But U.N. spokesman Ewen Buchanan said in New York that the U.N. inspection
teams know nothing about a facility at Zubayr. "We have no record of
having inspected anything at that location," he said by telephone.
With no Iraqi soldiers or authorities to question, coalition officials said it
was impossible to explain what might have happened inside the prison.
The air base is in an area presently under the command of British forces, who
are rotating command and could not be reached yesterday for comment.
Zubayr is a dismal town just south of Basra, which this week remained darkened
by smoke from oil fires and troubled by looting. There are few two-story
buildings in Zubayr, and the horizon meets the ground in a barely broken gray
line.
The area has not been a fertile farming region since the Baghdad regime began
draining the swamps to starve out and relocate its mostly Shi'ite Marsh Arabs
after the 1991 war. Today, the area is a vast wasteland.
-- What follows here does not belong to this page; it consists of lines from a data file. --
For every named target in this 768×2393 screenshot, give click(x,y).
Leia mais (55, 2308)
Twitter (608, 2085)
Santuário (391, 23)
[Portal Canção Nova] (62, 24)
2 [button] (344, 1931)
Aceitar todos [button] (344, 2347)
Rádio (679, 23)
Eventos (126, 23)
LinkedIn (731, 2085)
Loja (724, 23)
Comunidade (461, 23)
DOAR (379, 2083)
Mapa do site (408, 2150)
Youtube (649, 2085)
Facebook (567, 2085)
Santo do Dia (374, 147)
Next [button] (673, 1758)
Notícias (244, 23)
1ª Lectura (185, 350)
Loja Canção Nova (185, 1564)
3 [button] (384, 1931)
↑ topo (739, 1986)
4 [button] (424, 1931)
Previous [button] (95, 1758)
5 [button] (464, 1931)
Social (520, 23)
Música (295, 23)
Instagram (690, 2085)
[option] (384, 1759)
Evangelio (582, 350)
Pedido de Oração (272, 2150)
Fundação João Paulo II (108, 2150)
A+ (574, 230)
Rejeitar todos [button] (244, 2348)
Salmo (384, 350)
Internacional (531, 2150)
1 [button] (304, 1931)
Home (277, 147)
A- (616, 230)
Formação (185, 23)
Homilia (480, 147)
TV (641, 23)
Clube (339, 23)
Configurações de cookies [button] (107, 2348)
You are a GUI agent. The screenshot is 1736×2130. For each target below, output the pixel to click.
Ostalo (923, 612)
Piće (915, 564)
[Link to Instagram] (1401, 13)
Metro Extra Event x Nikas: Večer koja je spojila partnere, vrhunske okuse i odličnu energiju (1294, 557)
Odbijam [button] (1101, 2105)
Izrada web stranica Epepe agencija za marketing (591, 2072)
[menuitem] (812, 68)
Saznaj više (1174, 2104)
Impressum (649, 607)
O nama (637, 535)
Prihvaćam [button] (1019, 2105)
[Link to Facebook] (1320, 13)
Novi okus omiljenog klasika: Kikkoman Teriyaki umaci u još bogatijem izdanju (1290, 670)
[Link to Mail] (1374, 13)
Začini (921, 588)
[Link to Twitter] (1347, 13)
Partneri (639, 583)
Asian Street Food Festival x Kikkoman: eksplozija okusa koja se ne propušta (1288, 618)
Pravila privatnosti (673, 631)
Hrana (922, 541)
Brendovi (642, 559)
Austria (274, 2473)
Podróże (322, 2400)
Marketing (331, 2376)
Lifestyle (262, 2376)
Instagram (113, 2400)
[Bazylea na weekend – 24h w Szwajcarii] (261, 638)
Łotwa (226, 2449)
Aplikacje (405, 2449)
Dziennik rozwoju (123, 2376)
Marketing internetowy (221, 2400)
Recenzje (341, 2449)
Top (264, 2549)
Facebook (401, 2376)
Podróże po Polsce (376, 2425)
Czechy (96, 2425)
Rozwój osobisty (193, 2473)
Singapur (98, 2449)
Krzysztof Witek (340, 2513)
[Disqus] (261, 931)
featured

British troops last week located a warehouse filled with badly decomposed
skeletons of more than 400 soldiers presumed to be victims of Iraq's eight-year
war with Iran in the 1980s.
A scan of the identified bodies indicated that most of the dead were Iraqis.
Plastic bags of bones, decomposed human dust and scraps of clothing were laid
in new plywood coffins or stacked in the corner of the sprawling warehouse
inside the disused Shiabah Airfield.